Schrijf de items opnieuw uit, vanaf het begin tot en met de regel met "1284x1308 pixels. 475,306", en zet daarbij "toggle" in plaats van "switch". Laat al het andere precies staan.

Gegevens oefening:
==*==
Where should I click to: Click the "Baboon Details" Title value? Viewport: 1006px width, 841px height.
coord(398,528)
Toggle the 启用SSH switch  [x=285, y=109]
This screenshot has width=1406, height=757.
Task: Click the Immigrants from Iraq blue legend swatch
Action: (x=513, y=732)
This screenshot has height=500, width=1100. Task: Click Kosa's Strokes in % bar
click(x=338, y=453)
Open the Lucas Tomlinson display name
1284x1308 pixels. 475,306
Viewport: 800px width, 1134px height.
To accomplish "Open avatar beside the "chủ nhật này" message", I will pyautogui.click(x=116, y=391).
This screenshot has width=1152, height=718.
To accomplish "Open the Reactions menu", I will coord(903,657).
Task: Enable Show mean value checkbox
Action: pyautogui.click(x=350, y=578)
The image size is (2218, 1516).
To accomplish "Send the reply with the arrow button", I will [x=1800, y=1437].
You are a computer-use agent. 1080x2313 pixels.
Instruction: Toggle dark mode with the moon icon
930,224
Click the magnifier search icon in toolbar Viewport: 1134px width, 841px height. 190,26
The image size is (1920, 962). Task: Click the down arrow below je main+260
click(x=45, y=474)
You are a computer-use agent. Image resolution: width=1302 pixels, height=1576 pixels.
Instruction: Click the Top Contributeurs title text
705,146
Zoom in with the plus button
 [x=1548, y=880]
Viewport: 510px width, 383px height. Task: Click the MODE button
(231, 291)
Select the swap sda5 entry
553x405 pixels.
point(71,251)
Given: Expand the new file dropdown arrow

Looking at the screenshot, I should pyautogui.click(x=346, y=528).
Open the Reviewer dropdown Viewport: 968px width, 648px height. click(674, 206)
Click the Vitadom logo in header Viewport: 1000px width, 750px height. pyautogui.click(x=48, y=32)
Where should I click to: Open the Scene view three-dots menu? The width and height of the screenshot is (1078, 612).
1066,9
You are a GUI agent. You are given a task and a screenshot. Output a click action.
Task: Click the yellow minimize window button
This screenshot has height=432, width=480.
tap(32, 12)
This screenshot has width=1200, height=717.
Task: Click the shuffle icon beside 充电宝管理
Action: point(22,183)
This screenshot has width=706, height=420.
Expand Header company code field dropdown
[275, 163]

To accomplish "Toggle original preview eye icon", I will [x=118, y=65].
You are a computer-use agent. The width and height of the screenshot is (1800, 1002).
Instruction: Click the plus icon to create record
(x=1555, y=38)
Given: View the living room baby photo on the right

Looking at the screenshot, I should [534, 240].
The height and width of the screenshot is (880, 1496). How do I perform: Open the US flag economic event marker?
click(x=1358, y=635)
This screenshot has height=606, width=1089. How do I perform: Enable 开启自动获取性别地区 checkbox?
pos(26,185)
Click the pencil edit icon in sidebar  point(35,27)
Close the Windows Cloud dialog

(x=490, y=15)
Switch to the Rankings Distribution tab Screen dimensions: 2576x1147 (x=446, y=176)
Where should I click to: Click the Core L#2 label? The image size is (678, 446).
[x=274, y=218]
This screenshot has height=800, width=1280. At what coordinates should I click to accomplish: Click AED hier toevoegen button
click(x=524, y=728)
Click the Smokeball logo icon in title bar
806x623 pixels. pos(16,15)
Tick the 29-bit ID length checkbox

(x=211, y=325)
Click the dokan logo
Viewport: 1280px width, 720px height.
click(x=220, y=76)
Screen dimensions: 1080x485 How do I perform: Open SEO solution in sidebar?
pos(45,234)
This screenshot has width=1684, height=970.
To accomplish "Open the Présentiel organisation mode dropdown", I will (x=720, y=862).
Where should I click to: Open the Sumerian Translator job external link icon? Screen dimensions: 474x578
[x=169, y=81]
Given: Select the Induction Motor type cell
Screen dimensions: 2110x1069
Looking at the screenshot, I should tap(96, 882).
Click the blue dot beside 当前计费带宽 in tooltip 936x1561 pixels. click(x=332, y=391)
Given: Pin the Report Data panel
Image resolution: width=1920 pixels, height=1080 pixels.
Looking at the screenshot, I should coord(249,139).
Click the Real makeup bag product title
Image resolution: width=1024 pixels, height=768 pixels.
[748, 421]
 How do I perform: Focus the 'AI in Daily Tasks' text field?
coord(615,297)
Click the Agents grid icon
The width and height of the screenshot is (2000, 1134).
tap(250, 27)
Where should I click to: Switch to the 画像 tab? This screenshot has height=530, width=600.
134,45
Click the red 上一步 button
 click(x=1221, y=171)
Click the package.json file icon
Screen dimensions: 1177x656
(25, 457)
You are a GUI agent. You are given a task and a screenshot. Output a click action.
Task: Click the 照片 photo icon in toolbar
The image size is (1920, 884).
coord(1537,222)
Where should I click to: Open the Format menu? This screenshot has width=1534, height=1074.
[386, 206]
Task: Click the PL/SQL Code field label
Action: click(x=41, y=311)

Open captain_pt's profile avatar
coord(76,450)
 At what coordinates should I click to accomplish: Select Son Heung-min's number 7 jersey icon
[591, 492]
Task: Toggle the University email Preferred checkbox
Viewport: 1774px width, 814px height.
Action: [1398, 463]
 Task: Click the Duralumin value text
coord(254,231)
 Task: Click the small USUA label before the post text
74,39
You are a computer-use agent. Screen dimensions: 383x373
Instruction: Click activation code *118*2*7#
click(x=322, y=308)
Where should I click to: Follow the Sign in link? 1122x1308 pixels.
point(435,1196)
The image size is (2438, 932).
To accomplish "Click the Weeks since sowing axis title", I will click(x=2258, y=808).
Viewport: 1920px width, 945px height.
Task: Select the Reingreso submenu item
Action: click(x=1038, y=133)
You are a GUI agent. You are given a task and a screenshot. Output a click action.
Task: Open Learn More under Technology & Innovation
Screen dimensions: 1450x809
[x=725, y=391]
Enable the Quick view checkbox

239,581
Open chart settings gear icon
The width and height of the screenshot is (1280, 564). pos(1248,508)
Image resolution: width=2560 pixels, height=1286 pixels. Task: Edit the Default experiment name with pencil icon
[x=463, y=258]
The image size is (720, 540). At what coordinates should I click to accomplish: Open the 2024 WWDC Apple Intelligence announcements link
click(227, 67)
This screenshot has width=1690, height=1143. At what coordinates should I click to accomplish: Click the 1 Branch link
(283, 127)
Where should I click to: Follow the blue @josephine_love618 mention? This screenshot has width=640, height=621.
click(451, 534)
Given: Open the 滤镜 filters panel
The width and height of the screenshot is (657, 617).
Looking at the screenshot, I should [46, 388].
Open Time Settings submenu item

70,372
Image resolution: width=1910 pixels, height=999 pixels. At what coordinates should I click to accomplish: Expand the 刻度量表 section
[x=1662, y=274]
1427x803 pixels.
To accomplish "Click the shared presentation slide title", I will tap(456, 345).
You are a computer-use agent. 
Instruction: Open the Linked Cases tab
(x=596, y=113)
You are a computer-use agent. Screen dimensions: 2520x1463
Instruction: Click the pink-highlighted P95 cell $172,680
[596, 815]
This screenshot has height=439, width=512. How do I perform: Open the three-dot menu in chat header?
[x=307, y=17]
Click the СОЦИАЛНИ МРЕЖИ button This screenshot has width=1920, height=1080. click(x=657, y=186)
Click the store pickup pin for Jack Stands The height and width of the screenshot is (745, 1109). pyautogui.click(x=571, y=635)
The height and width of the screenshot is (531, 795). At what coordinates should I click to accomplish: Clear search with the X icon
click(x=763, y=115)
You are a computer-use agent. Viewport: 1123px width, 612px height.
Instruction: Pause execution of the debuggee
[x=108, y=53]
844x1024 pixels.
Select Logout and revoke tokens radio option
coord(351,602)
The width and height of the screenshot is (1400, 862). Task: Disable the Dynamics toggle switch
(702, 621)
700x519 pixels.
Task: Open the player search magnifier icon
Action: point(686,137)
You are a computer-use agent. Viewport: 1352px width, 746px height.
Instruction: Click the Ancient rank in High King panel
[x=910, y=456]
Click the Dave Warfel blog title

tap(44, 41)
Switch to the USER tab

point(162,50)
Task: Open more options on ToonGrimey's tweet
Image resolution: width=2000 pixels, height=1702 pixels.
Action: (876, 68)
==*==
Uitkomst opdracht:
Where should I click to: Click the "Baboon Details" Title value? Viewport: 1006px width, 841px height.
coord(398,528)
Toggle the 启用SSH toggle  [x=285, y=109]
This screenshot has width=1406, height=757.
Task: Click the Immigrants from Iraq blue legend swatch
Action: (x=513, y=732)
This screenshot has height=500, width=1100. Task: Click Kosa's Strokes in % bar
click(x=338, y=453)
Open the Lucas Tomlinson display name
1284x1308 pixels. 475,306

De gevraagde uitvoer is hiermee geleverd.